Marriott ‘atrocity’ must be stopped – GTUC – 13th Feb 2013
The Congress said the Marriott construction contract violates the constitution which guarantees Guyanese the right to work. As such, the GTUC is putting together a team of lawyers to block the project.
The Government over the weekend said that it bargained with the Chinese contractor to lower its construction cost by US$9 million in exchange for freedom to choose its own workers, and so the Chinese workers were brought in.
The Government also argued that employing a Chinese workforce was a better guarantee for construction at the rate the company would want.
According to the Trade Unions Congress, this is the same as saying that Guyanese workers are lazy and also gives the Chinese company the go ahead to employ foreign workers and flout the labour laws of this country.

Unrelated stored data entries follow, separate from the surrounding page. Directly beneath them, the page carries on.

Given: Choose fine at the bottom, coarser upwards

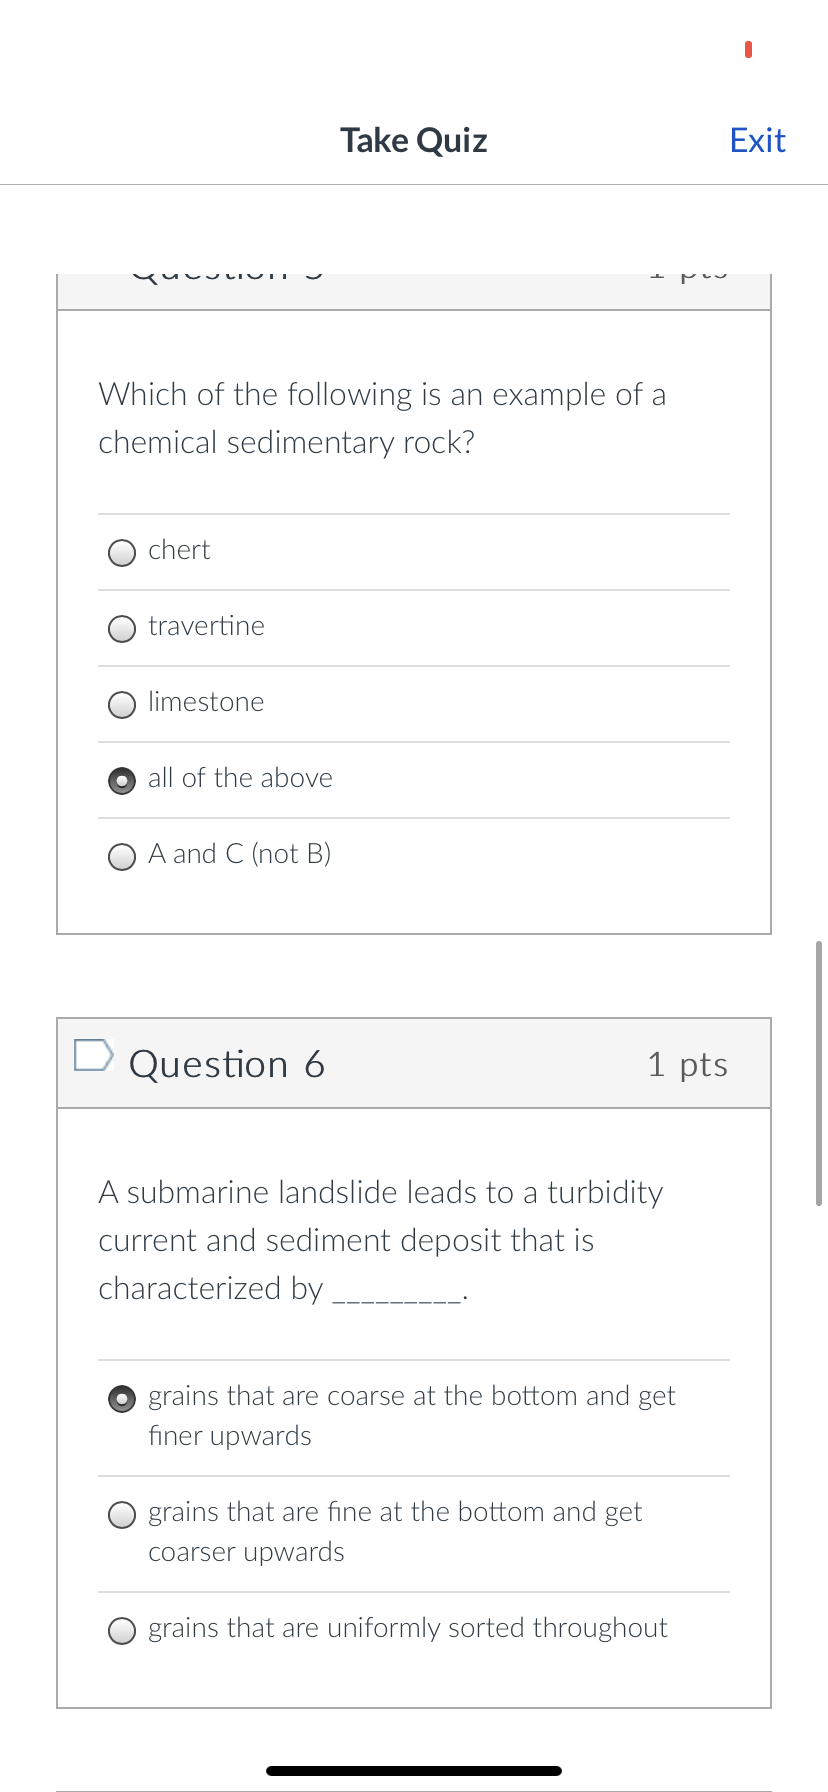Looking at the screenshot, I should pos(122,1515).
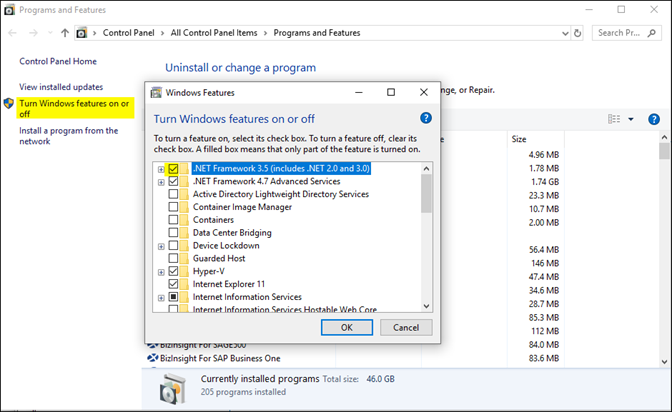Click the help icon in Programs and Features toolbar
672x412 pixels.
(653, 119)
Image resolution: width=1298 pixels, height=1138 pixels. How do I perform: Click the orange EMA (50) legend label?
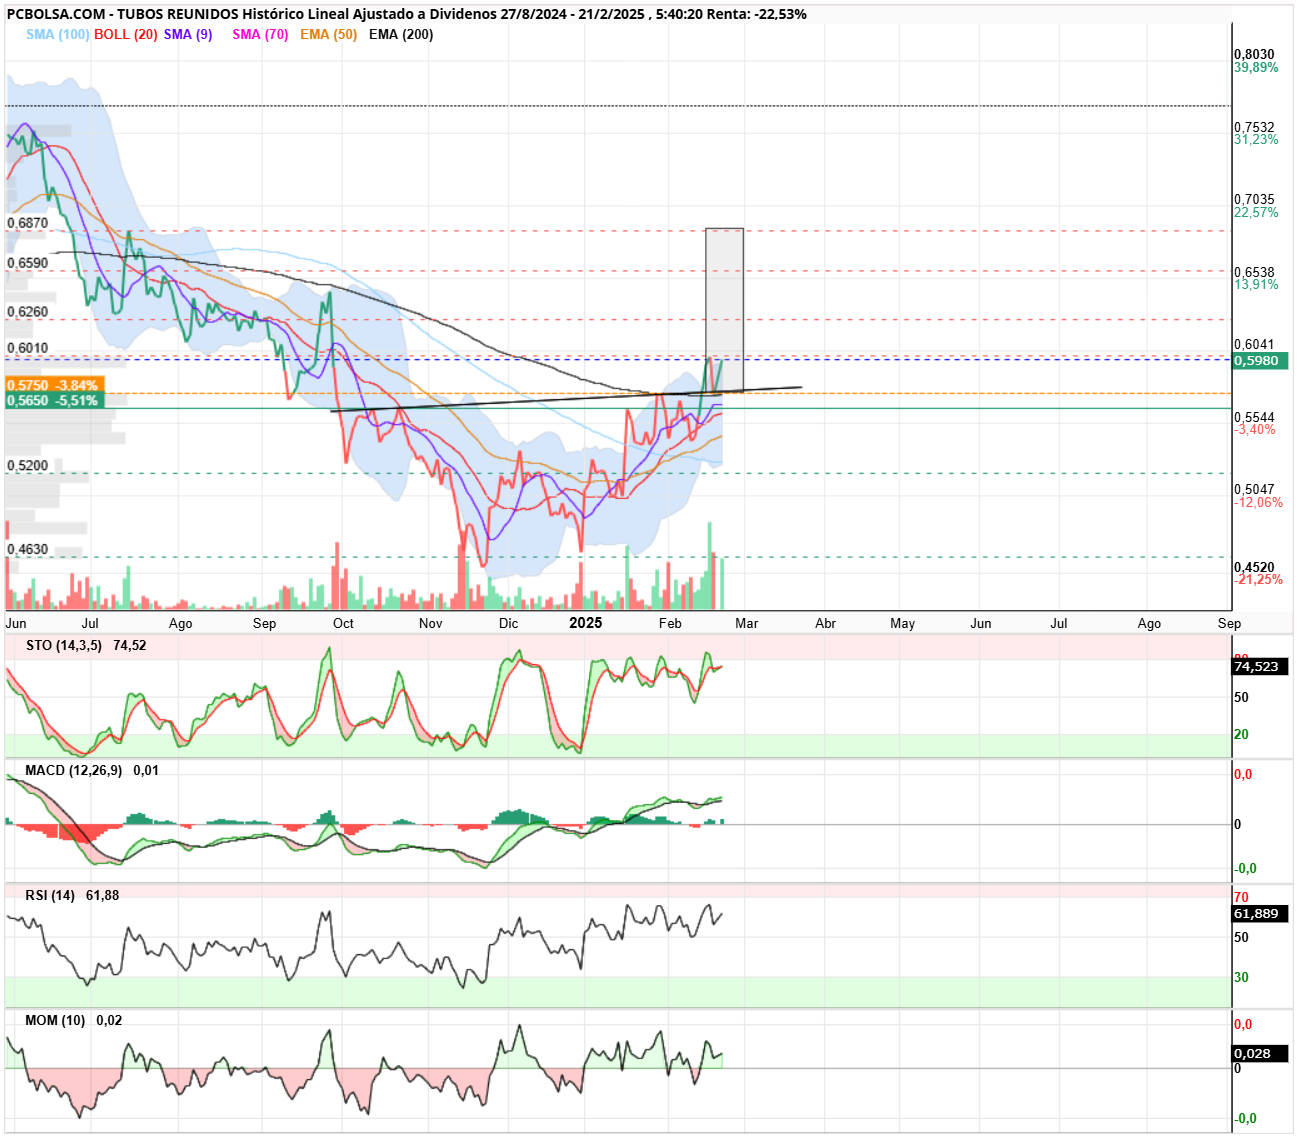[328, 34]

The Government also claimed that Guyanese lacked the required skills for the project. The GTUC said that this claim is misplaced and dishonest since Guyanese are the ones who built the infrastructure of Guyana, including the Guyana Pegasus, the seawall, the Demerara Harbour Bridge, “all of which were considered phenomenal feats at the time of their construction.”
The Government’s claim that the language barrier was one of the reasons the Chinese firm hired Chinese workers makes no sense to the Trades Union Congress. It said that any contract entered into force should have the criteria of language compatibility to cater for the Guyanese workforce, so there should be no excuse for shutting out local labour.

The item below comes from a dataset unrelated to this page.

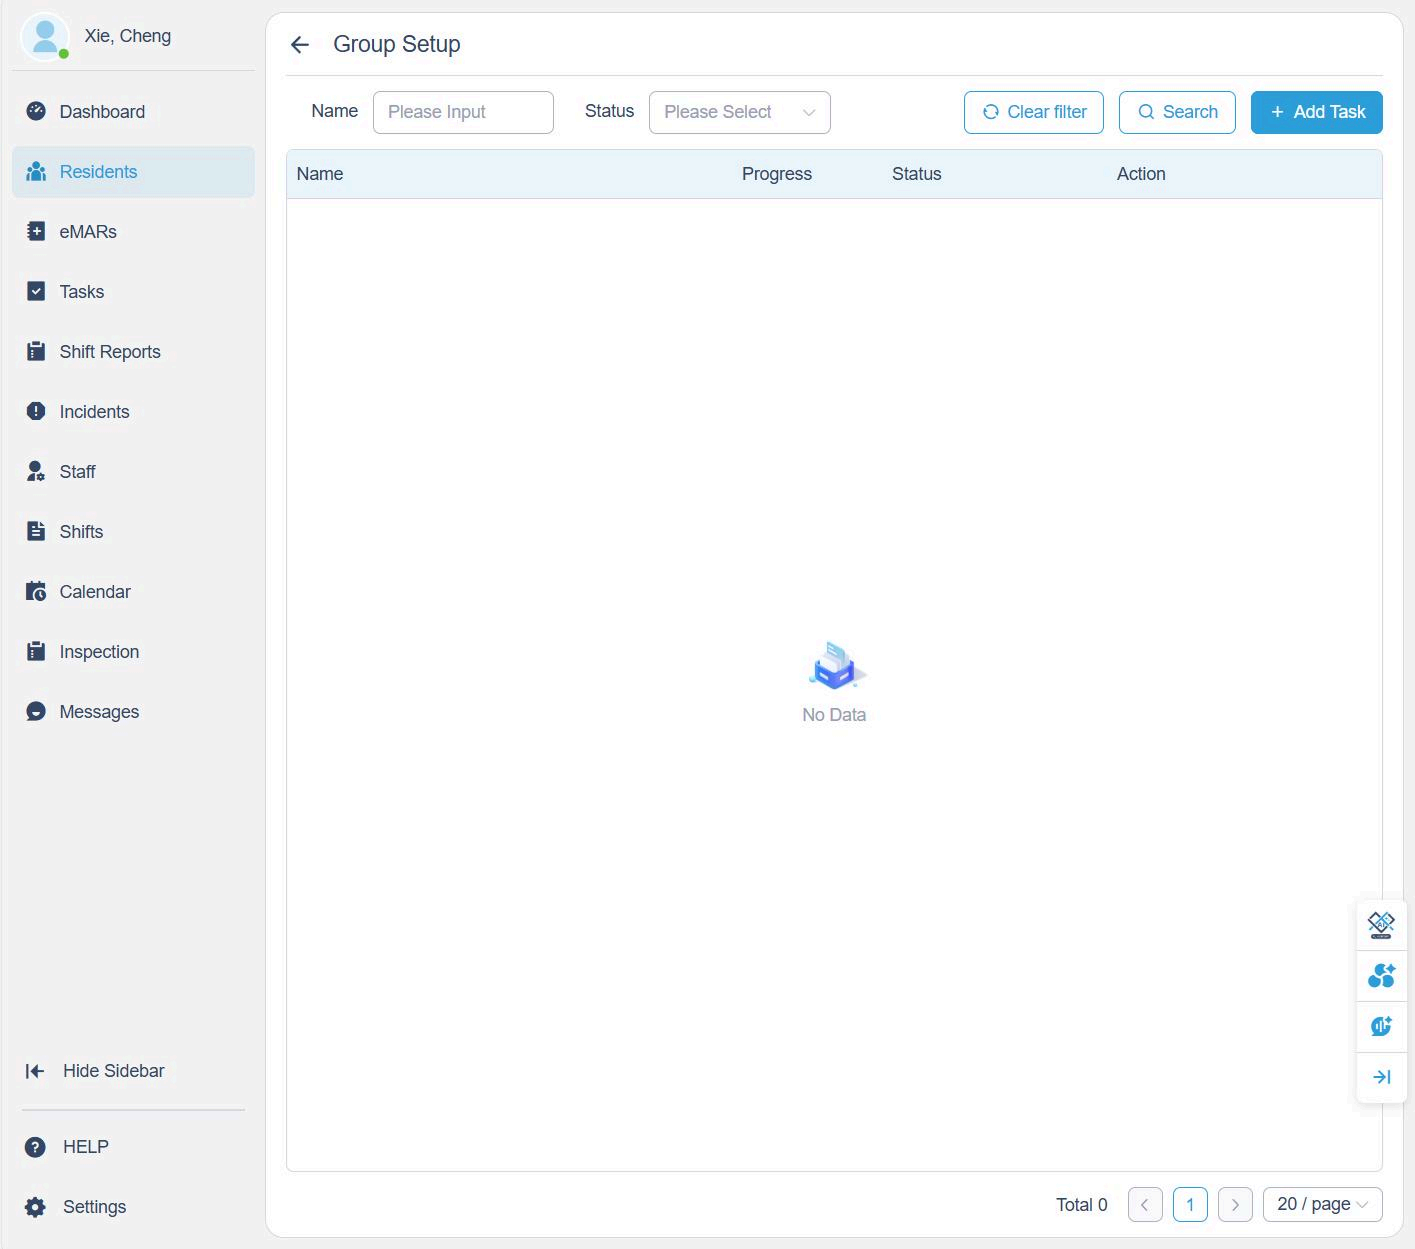
Task: Click the top floating widget icon
Action: pos(1381,924)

The only money so far being put into the Marriott project has come out of the public coffers – $2 billion of it has already been handed over to the contractors and there is no sign of the investors the Government talks about.
Private investors are expected to contribute US$27 million, but even the low end of the operations is posing a headache for the Government busy trying to prove the project is feasible. Repeated advertisements for investors in the restaurant, casino and nightclub have had no takers and the advertisement was again placed in today’s edition of state newspaper, the Guyana Chronicle.
The Government has a special arrangement that guarantees the private investors that they would get their money if the project folds.
So, if in a scenario where the project fails and the value of the property depreciates to a value below what the investors have plugged, then the investors will get back their money, and there would be nothing to return to NICIL (National Industrial and Commercial Investments Limited), one of the investment arms of the Government which holds its assets. Thus taxpayers’ dollars would go down the drain.
The Government is participating in the project by way of equity, in the sum of US$4 million. This is being committed through NICIL. The equity contribution determines the Government’s strength in Atlantic Hotels Incorporated – the company created to see the project through. As it stands, the Government is currently the sole shareholder in the company.
However, apart from the equity contribution, financing for the project would also come from “subordinate loan stocks” of US$15 million invested by NICIL. Adding the US$2 million, NICIL will end up spending in development costs for the project, including design and other preliminary studies altogether, US$21 million. So, in total, the amount of money the Government is pushing into the project is just about what it should cost in Guyana to complete the project, industry experts say.
The additional US$40 million remains a mystery.